The American Physical Therapy Association recommends the following tips to avoid knee injuries, which too often result from improper exercise technique.
1. Most knee injuries occur when one is fatigued. Know your limits and don't push beyond them.
2. Have a medical exam before returning to sports activity if you've had a previous injury.
3. Wear well-fitting shoes that are appropriate to your sport and the ground surface, and replace worn out shoes.
4. Overly developed hamstrings and weak quadriceps, or vice versa, can stress knees. Maintain good balance when developing leg muscles.

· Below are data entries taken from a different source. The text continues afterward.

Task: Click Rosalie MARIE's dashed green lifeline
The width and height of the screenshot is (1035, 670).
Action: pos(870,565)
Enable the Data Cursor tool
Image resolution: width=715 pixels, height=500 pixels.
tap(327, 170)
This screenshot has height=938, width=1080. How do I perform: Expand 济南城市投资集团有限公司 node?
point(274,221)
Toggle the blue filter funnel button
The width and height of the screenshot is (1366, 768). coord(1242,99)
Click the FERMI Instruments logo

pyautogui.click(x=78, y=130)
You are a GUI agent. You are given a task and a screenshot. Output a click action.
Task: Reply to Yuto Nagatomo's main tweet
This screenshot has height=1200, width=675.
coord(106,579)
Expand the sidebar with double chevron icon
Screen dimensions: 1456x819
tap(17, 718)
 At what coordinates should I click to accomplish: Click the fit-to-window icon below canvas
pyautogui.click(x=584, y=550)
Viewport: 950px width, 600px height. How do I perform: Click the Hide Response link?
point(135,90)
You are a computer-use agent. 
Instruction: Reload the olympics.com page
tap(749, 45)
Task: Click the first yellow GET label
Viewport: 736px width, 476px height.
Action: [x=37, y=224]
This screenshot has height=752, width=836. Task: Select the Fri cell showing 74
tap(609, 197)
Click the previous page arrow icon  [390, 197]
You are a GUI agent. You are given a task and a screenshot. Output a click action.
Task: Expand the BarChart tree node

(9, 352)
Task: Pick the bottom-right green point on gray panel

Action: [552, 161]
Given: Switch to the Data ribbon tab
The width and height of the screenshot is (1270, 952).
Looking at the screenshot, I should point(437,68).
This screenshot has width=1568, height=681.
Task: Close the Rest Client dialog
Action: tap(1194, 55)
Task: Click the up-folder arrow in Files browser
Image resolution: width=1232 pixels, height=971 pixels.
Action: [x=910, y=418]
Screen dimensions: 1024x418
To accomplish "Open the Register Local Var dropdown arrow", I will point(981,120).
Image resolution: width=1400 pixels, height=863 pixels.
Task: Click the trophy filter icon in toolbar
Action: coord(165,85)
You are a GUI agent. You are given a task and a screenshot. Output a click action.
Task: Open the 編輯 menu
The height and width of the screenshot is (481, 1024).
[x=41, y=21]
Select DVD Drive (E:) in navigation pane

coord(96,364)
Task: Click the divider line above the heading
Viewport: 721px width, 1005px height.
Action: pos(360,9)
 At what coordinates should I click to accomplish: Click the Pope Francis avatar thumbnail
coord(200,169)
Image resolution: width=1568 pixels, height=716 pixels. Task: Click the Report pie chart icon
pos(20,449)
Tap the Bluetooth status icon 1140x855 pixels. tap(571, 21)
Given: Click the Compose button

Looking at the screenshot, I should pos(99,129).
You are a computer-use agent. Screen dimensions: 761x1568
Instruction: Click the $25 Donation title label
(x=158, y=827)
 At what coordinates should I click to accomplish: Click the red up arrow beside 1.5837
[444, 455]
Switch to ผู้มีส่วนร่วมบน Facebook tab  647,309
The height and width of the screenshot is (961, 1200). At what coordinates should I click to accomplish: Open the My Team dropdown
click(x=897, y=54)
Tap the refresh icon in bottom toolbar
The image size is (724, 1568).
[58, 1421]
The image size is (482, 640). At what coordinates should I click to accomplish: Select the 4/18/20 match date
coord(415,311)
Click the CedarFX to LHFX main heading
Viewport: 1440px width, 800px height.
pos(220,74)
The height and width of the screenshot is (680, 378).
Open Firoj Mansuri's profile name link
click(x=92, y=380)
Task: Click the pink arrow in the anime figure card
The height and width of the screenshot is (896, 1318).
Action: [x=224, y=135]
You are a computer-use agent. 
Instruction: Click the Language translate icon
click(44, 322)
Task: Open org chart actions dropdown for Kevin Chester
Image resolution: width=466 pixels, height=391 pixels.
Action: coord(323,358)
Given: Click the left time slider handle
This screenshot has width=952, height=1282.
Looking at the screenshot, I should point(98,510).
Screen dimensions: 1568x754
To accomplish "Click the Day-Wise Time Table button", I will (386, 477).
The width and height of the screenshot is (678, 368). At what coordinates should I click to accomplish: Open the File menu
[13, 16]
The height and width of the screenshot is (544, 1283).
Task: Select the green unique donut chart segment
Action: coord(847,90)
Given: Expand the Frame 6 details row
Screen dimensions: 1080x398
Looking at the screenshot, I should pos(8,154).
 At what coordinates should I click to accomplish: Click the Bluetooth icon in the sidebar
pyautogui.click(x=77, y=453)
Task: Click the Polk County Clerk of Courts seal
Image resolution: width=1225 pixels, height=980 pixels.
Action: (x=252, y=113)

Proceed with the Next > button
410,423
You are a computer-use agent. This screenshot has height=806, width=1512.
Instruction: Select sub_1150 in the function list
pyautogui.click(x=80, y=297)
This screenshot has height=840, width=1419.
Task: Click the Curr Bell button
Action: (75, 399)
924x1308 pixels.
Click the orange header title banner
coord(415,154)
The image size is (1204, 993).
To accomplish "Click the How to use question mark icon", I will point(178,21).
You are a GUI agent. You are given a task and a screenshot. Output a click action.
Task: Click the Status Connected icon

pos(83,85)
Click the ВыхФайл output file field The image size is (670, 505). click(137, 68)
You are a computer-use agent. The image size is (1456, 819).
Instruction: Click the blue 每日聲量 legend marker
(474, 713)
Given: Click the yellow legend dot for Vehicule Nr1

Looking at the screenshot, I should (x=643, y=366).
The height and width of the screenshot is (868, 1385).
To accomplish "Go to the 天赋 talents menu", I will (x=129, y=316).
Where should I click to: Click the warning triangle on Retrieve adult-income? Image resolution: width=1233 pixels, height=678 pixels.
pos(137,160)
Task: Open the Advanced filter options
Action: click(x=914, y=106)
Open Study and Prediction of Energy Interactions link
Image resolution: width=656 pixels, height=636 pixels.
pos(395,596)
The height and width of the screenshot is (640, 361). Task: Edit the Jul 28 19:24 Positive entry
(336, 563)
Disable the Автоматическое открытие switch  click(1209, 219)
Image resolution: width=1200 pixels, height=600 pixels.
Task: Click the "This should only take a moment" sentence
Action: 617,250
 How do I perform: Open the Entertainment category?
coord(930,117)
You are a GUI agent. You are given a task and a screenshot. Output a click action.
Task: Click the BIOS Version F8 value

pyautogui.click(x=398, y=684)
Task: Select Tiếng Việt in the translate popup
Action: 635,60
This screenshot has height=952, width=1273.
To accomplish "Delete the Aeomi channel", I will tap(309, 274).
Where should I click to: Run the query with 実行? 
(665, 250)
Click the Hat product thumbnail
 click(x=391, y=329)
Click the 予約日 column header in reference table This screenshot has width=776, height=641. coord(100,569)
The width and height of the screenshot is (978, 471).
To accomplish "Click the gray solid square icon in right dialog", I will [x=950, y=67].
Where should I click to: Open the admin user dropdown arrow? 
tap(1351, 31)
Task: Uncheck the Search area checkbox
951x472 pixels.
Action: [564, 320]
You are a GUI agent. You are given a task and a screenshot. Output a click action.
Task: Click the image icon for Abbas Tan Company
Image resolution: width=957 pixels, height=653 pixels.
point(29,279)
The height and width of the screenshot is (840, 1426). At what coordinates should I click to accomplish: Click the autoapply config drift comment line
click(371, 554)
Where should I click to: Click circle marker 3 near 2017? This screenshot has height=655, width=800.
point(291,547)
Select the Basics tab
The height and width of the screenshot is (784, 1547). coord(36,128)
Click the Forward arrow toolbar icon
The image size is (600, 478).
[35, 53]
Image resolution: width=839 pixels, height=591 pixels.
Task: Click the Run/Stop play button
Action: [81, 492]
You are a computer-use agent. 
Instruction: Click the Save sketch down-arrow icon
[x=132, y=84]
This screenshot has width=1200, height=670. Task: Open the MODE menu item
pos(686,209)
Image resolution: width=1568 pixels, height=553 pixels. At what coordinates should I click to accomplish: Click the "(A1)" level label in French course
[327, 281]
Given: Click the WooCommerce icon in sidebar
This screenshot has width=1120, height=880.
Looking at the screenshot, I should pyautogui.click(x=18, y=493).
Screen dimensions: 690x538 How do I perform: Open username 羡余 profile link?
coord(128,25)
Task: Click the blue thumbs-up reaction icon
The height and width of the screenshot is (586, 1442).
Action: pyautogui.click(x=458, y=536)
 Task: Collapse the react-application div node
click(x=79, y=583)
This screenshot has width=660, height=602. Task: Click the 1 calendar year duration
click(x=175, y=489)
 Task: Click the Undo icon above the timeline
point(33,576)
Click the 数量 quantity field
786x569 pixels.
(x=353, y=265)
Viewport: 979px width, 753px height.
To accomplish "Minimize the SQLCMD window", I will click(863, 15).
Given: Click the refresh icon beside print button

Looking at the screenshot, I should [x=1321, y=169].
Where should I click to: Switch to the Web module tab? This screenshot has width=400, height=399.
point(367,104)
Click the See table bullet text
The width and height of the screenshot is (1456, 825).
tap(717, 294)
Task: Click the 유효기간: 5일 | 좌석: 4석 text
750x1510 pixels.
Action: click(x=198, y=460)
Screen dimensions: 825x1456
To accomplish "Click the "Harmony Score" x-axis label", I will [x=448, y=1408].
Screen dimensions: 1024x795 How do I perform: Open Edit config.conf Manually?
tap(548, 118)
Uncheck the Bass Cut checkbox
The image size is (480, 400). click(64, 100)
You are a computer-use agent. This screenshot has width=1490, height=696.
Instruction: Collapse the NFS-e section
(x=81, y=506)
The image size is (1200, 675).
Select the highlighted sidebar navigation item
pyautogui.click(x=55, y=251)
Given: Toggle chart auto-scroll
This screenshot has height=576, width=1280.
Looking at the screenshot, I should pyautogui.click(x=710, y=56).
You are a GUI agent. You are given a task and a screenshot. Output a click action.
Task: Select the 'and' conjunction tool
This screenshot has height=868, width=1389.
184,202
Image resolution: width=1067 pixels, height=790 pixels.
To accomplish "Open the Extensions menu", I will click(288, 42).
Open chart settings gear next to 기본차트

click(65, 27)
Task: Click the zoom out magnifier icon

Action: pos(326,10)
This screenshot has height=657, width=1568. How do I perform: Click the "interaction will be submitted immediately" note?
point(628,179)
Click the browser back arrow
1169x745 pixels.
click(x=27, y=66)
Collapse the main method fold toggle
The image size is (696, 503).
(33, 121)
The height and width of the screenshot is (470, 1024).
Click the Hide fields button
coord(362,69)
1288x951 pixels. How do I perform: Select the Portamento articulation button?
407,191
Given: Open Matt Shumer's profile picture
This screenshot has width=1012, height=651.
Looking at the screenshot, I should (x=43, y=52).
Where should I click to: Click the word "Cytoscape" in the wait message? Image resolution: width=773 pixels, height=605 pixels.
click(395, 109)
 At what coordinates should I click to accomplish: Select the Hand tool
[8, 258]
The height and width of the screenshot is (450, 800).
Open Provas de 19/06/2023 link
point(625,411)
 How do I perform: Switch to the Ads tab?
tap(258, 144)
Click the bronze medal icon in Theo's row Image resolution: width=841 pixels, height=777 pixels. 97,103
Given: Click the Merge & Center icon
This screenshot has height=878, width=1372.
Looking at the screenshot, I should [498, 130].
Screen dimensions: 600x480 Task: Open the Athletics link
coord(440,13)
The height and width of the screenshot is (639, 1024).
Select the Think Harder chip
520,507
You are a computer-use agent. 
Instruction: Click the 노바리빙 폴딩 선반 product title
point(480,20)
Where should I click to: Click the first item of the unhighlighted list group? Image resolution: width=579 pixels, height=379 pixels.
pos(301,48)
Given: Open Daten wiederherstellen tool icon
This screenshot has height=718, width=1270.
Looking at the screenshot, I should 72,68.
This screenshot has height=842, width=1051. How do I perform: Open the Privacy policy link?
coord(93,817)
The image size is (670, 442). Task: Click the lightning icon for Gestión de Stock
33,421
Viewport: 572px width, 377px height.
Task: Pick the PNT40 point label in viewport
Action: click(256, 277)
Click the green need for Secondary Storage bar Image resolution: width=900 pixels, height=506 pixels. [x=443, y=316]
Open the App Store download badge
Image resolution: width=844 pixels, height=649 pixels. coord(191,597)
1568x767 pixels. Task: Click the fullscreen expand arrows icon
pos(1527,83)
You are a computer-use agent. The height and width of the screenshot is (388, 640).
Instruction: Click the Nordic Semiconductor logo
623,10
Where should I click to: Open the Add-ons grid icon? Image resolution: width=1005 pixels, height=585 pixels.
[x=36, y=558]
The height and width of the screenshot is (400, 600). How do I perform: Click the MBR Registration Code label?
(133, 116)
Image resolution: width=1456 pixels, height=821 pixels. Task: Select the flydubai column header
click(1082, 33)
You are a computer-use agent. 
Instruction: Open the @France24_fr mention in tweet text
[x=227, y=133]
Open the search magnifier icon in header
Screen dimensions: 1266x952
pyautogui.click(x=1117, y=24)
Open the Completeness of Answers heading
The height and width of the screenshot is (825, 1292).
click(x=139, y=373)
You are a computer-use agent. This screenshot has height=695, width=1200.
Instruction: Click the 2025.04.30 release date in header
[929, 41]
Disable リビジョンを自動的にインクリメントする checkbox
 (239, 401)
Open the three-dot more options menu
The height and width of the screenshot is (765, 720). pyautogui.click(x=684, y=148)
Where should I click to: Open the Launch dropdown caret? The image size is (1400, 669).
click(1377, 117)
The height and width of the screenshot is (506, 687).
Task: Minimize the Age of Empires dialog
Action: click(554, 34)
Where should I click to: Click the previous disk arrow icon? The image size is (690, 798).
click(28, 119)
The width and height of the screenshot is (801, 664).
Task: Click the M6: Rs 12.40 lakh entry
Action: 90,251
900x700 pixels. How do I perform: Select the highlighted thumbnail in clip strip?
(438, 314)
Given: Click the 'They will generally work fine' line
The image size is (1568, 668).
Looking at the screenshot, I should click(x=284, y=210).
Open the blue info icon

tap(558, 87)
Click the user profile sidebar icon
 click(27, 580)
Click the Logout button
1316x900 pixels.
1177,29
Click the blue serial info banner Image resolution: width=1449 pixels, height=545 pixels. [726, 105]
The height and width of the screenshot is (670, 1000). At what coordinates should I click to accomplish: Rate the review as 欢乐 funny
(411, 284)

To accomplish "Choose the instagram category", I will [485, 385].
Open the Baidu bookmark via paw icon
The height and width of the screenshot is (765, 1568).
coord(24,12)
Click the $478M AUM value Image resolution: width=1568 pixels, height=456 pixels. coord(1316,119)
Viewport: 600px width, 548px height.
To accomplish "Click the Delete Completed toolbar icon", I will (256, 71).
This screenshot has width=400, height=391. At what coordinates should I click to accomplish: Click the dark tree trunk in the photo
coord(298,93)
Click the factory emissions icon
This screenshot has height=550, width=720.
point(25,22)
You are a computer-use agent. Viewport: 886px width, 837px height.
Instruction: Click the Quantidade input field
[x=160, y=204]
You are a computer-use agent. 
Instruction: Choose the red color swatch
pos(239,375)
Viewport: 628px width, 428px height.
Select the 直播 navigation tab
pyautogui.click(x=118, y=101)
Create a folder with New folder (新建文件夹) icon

5. Avoid twisting the knee.
6. When using a leg press machine or lifting weight in a standing position avoid locking the knees. Get expert instruction on proper body alignment and appropriate weight to lift.
7. Warm-up and stretch muscles around the knee before beginning activity with the following exercises:
* Knee Lifts
Raise the knees one at a time to the chest as if marching in place, lifting each knee 10 times.
* Backward Lunges
Step backward with one leg into a shallow lunge pressing the heal of the rear foot to the floor. The knee of the forward foot should be aligned over the ankle. Return to a standing position and repeat the move 10 times with each leg.
* Leg Extensions
Sitting in a chair with both feet flat on the floor, extend one leg parallel to the floor. Return to first position and repeat 10 times for each leg.
8. Exercises and stretches should not cause pain. If you have discomfort or symptoms of an injury, consult a qualified health care professional for an evaluation before continuing exercise activity.